Herkesin hata yapma hakkı var , onun yok mu ?
Senin benim , herksesin hatta bir arkadaşın ifadesiyle evdeki saksının bile gördüğü Kazım'ı çıkarıp Özer'i alma ve Topuz'u sağ açığa kaydırma seçeneğini Daum görmüyor mu yoksa adamın kastı mı var ?
Acaba neden size ,bana yada bu değişikliği gören binlercesine değil de Daum'a milyon eurolar ödeniyor ?
Acaba adamın herkesin gördüğünden farklı bir şey denemiş olma ihtimali olamaz mı ? Kazım'da bu kadar ısrarı kastından mıdır ? Yoksa şapkadan tavşan mı çıkaracak yada Kazım'dan sağ açık ?
Son olarak benim gibi adsız olarak yorum yapan arkadaşa sözüm :
Güya alay ediyorsun efes in dopingine tepki vermemizle . Sen de haklısın , bu ülkede doping serbest olmalı. Fenerbahçe'den başka kimsenin tepki göstermemesine bakılırsa zaten serbest sanırım , biz bilmiyoruz .
Hakem hatasına sığınmak istiyorsan maç 0-0 iken Semih için kalkan ofsayta bak derim . Bir de gol olan serbest atışın faulünde mesela dün akşam trabzon lehine cincon aleyhine penaltı çalınsa idi öyle bir pozisyonda ne olurdu yorumlar ?
19 Ekim 2009 15:32
Fenerbahçe her zaman kazanacak diye bir şey yoktu zaten. İlla ki puan kaybedecekti.
Ama Fenerbahçe'nin skoru koruma çabasını anlayamıyorum.
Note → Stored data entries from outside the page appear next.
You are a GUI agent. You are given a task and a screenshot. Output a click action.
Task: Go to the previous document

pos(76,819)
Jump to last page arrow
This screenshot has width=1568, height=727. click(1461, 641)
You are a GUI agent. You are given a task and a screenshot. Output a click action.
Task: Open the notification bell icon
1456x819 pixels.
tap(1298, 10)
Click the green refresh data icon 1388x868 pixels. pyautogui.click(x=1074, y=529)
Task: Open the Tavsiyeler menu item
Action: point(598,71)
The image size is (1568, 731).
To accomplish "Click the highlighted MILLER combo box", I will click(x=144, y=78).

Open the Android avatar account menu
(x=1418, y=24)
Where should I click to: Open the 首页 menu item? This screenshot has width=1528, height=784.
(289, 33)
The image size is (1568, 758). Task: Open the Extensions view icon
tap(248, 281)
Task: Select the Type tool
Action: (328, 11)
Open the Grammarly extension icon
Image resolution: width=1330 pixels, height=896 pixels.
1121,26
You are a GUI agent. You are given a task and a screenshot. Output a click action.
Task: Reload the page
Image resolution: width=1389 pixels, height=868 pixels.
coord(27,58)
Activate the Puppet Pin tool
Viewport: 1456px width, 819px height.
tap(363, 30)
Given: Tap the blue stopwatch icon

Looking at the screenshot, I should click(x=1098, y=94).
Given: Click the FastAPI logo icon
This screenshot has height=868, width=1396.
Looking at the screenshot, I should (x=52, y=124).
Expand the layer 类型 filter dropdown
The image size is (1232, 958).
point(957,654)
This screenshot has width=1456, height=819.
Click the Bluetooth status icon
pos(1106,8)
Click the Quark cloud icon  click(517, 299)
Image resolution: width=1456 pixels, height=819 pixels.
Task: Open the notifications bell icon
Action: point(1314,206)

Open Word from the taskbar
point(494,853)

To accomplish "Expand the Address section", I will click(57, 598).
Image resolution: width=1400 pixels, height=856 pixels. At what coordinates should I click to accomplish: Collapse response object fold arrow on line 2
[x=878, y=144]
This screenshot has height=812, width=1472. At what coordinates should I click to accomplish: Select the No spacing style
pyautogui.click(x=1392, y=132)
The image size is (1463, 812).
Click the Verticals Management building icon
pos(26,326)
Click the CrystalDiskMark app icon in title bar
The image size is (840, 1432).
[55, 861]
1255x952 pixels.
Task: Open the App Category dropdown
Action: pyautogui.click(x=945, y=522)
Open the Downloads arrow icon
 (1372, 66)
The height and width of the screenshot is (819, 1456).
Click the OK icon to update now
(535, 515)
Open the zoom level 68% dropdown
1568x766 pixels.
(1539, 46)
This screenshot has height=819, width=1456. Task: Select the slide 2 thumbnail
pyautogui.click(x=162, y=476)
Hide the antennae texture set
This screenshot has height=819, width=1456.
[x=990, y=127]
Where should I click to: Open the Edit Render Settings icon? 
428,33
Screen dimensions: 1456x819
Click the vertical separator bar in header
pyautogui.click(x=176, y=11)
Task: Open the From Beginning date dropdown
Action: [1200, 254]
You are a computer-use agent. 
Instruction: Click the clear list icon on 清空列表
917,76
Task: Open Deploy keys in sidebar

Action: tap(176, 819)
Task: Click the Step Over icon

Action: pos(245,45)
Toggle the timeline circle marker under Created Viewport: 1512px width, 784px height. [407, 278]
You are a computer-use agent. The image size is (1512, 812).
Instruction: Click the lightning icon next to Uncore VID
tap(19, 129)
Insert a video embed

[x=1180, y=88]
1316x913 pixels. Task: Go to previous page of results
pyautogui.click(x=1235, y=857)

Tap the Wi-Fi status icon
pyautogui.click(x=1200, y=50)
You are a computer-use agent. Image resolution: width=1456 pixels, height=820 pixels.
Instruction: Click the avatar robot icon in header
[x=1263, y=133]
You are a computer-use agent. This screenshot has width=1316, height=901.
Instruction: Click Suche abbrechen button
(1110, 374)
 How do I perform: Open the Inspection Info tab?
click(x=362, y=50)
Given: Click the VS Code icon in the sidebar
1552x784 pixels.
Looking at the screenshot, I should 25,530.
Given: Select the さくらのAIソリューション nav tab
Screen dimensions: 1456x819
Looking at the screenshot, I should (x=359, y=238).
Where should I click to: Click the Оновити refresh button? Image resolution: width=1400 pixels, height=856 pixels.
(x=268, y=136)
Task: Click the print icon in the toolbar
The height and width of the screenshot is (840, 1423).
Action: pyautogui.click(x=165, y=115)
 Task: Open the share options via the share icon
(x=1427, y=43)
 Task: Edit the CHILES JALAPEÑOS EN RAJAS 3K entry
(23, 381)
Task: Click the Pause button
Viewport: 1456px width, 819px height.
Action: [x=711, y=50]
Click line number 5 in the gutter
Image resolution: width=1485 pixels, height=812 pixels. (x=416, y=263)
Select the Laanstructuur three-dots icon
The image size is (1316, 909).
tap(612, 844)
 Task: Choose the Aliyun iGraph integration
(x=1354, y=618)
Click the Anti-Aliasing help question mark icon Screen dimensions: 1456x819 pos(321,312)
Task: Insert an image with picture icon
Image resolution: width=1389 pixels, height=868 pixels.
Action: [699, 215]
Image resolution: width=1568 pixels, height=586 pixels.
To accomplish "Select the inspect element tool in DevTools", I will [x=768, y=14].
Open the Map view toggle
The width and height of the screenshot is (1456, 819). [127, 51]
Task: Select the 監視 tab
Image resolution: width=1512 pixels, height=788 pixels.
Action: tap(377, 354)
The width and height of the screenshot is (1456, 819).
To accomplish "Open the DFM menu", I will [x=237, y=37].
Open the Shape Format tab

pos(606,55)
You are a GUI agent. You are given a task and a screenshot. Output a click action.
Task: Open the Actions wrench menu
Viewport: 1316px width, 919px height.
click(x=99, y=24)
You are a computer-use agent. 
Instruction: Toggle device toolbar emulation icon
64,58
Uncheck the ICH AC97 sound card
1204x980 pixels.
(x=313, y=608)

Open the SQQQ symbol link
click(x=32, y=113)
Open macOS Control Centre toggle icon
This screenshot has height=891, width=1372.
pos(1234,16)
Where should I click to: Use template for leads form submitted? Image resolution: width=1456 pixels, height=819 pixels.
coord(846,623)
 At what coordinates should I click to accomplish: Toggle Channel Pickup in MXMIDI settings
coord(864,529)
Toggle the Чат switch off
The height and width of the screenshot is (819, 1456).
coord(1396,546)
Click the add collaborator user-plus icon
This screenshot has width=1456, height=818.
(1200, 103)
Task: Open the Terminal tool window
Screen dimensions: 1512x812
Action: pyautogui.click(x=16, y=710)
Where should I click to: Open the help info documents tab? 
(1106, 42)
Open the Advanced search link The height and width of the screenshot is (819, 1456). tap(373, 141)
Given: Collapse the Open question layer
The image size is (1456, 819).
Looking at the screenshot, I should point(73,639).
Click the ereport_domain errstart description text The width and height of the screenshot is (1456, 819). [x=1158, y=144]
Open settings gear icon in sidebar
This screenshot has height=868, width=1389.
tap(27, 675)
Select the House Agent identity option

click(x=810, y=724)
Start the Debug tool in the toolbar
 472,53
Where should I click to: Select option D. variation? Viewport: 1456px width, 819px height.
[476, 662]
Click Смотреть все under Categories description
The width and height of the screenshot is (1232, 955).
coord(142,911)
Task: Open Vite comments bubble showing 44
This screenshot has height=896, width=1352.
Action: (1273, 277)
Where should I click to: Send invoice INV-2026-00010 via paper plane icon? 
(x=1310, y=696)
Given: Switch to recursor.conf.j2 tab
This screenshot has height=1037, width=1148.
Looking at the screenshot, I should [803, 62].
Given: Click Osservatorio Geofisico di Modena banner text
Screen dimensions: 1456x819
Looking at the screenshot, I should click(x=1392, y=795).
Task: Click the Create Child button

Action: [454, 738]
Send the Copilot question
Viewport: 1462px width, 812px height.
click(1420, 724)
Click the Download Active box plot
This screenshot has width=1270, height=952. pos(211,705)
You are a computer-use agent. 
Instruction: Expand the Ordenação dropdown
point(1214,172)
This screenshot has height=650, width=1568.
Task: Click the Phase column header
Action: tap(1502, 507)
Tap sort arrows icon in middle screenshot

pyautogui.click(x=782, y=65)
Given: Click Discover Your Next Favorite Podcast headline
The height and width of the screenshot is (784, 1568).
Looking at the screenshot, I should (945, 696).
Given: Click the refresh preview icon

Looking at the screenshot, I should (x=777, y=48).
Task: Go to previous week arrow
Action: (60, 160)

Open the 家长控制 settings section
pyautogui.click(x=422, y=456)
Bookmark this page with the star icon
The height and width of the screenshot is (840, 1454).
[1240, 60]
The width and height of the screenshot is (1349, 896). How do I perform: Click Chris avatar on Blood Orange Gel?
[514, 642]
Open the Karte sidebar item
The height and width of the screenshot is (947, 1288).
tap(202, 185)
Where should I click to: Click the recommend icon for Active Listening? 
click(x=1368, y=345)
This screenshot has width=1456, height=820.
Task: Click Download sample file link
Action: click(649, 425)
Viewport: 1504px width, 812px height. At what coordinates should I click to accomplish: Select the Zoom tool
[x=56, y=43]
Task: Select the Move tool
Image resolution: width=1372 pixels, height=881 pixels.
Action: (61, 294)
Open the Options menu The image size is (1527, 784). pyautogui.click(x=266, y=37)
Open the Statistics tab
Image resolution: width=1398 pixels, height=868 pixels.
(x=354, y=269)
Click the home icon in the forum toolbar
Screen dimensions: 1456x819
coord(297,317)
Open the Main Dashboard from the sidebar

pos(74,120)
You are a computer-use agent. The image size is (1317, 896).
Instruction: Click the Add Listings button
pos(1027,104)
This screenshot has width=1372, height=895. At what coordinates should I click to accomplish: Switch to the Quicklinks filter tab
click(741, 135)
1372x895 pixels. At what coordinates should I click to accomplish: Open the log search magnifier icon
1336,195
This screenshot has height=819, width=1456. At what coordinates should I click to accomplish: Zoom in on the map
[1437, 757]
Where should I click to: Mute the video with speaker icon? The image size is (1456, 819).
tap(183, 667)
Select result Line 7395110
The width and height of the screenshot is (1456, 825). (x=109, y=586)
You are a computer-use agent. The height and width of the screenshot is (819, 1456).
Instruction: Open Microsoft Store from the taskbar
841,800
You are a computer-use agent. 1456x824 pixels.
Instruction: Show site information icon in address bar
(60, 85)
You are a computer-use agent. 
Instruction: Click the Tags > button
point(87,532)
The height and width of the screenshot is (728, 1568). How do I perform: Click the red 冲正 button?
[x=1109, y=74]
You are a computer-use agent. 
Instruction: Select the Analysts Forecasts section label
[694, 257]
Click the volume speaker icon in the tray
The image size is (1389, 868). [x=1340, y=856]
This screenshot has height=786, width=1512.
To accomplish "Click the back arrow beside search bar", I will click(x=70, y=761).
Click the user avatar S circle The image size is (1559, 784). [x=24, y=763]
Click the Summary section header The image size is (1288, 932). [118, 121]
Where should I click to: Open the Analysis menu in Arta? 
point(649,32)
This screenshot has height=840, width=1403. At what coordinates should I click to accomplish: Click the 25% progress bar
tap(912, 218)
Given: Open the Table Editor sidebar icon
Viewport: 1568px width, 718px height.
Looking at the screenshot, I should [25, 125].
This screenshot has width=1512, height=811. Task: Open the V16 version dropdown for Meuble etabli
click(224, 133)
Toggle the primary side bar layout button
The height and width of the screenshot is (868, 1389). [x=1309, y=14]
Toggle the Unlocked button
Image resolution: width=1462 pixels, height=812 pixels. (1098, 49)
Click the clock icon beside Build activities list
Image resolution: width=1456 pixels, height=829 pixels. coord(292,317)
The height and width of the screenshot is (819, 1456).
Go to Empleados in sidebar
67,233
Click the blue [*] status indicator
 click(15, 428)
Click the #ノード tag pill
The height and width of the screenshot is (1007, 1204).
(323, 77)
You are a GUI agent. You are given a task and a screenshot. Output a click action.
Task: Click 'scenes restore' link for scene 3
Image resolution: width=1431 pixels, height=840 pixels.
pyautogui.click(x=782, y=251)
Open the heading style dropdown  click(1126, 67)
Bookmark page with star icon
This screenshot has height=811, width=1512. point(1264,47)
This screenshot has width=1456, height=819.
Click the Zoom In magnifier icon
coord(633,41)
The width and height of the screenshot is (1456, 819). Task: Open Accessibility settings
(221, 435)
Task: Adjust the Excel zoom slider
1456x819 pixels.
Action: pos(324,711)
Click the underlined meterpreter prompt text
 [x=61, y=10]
Sen Fenerbahçesin ulan... Hücum yapıp kaybet; ama skoru korumaya çalışıp kaybetme...
19 Ekim 2009 15:48
kazım kötü, gokhan mı cok iyi...kazım en iyi macını ecen yil gibi ilk macta oynadı- gecen sene mtk bu yil honved- cunku yanındaki bindirdi bi şeyler yaptı. tek sorumlu daumdur, oyuncu değişikliği hakkın varsa onu kullanırsın, kazıma takmıssın, sen topuzu oynarken gordun mu yada semihi, aslında emre ve biraz bilicadan baska kim naptı??
19 Ekim 2009 17:00
Fenerbahcenin en büyük sorunu kazım, andre santos, r.carlos gibi adamların oyun içinde yetersiz olmasından çok umursamaz tavırlarıdır (önder, uğur boral vs gercekten yetersiz adamlar onlara kızamam oynatana kızarım). Bu yüzden takım içinde dengeler bozuluyor ve ancak Alex'in varlığında bu durum biraz olsun ortadan kalkabiliyor. Şimdi herkes Alex onlardan farksız mı diyecek belki ama aralarındaki yetenek ve zeka farkı bunu sağlıyor bana göre. Alexsiz olmuyor muhabbetinden nefret ediyorum ben de ama istekli futbol oynayan komple bir takım olamayacağımız için buna da mecburuz. Çünkü bu kadar rahat ve kontrollü futbolla ancak Alex varken kazanabiliriz gibi geliyor. Yani bu durumdan dolayı sıkıntım yok ama Alex yokken Daum'un olabilecek en hırslı ve istekli topçuları sahaya sürmesi gerektiğini düşünüyorum. Bana göre bunu sağlayacak fizik gücüne ve kafa yapısına sahip 10 tane adam bizim takımda var ama Daum'a göre yok sanırım bu yüzden mecburuz. Ne olursa olsun bize en uygun hocalardan birinin daum olduğunu da düşünüyorum ayrıca. Bu arada bu ruhsuz oyun muhabbeti de yapıştı kaldı herşeyi buna mı bağlıyoruz ne, off futbol izlerken neleri düşünür olduk. Neden bizim topçularımız gsli topçular gibi ipini koparmış it gibi değiller yerlisi yabancısı.
19 Ekim 2009 18:48
her şey tamam da "Bilica hariç bir tanesi bile şu halleriyle 1. ligde oynayamaz." biraz ağır olmuş. şöyle söyleyeyim üçü de galatasaray defansında 11 çıkar bence.
@tofi
kusura bakma ama kazım'ın bir olumlu hareketi yok. topuz'un ayağına top gelince en azından bir tehdit oluşturuyor. ruhsuz kazım'ın ayağına top gelince ise insan bekliyor acaba oyun ne kadar yavaşlayacak, nasıl bir top kaptıracak ya da nasıl saçma sapan bir şut çekecek diye. keza semih'de gol attı en azından. kazım sahdaki haliyle fenerbahçe'ye yakışmıyor.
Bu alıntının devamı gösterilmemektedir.